Are the cells actually responding to less tested frequencies? Is the change of bandwidth due to an increase at BF vs. decreased response at nonBFs or are both things happening? Is there a correlation between response amplitude and bandwidth? This could point towards possible mechanisms of the observed changes.

Line 401 - 402: The information why only a 100 μm range was studied should be contained in the manuscript. The field of view is 300 x 300 μm allowing for a maximum distance of roughly 400 μm. This is also not explained in the methods section. Longer distances could well be compared with the laser-scanning photostimulation. Therefore the very low likelihood of finding a correlation for on-responses beyond 100 μm should be cited (Winkowski & Kanold 2013).

Line 417 - 419: Wouldn't it be conceivable that for a given cell only a refinement i.e. changes of input strength for different frequencies from MGB to L4 without changing the set of MGB inputs to L4 occurs? We suggest rephrasing this sentence accordingly.

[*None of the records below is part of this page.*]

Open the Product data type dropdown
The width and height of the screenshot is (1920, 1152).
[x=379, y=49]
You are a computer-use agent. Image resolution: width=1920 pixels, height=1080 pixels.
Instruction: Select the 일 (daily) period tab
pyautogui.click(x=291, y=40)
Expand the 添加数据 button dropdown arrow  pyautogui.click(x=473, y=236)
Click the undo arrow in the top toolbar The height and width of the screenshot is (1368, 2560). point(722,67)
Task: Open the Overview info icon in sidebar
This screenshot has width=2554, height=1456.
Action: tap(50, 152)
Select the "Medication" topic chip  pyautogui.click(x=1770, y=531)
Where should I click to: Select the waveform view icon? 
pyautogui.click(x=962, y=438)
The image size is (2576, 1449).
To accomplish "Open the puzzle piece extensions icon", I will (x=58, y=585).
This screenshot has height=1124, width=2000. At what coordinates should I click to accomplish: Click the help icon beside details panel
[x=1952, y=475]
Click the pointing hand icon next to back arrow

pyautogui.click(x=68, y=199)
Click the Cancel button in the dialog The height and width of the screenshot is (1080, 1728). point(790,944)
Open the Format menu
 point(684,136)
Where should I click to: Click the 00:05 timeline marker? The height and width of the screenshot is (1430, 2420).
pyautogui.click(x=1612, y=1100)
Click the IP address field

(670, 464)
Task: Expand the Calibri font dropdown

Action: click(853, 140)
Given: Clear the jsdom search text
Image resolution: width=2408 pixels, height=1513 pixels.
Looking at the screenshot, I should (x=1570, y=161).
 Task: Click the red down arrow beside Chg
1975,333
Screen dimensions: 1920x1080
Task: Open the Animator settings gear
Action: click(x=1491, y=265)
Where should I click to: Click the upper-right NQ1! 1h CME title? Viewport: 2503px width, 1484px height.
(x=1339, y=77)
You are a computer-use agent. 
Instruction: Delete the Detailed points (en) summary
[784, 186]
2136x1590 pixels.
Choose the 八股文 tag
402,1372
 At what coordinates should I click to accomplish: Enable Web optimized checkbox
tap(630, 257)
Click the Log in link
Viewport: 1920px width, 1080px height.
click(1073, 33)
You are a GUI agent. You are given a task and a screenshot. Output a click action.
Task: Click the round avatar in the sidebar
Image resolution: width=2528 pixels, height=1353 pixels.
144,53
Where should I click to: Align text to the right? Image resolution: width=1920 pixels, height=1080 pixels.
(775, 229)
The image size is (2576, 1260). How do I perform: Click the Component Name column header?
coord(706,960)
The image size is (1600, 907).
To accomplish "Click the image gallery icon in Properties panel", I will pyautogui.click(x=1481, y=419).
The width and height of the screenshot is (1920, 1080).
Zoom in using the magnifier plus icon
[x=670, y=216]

Line 439 - 441: How was it ensured that A1 was uniformly sampled? According to the table 1 only 2 - 3 fields could have been studied per animal. As A1 in mice is on the order of 800 x 1000 μm large about 9 imaging fields could have been chosen in A1 alone. Thus it is difficult for the reader to assess from the presented data that there was no sampling bias. Was there an initial gross scale mapping of A1 tonotopic gradient to indeed sample uniformly? How uniform between animals is the correlation of tonotopy and skull, MRI and CT based landmarks?

Line 447 - 449: The previous study has only compared ambient sound levels and not ambient sound spectra, right? If correct this should be acknowledged.

Fig. 1B: The scale bar is not specified in the caption. We assume it is 100 μm?

Fig. 1F: Is the magnitude of spontaneous activity given as variance - as suggested in the caption - or standard deviation? It would further be beneficial to give the data in units of ΔF/F.

Fig. 2A: Label 100 % (ΔF/F?). We suggest to schematically indicate the bandwidth measurement and response amplitude.

Fig 2B/D: The difference in response amplitude (B) as identified by the KS test does not seem to be driven by the frequency range identified in (D) 8 - 16 kHz as the mean ΔF/F seems rather low. The finding in D seems further driven by an unusually small mean response amplitude for 8 - 16 kHz in NR animals. Please comment.

Fig 3: Could the change of BF distribution be linked to biased sampling? How was the imaging area randomized?

Line 600 - 601: The citation should be updated.

Line 641 - 643: The citation should be updated. It has now been assigned a Volume, Issue and pages in Cerebral Cortex.

Line 653 - 654: The citation should be updated.

Line 662 - 663: The citation should be updated.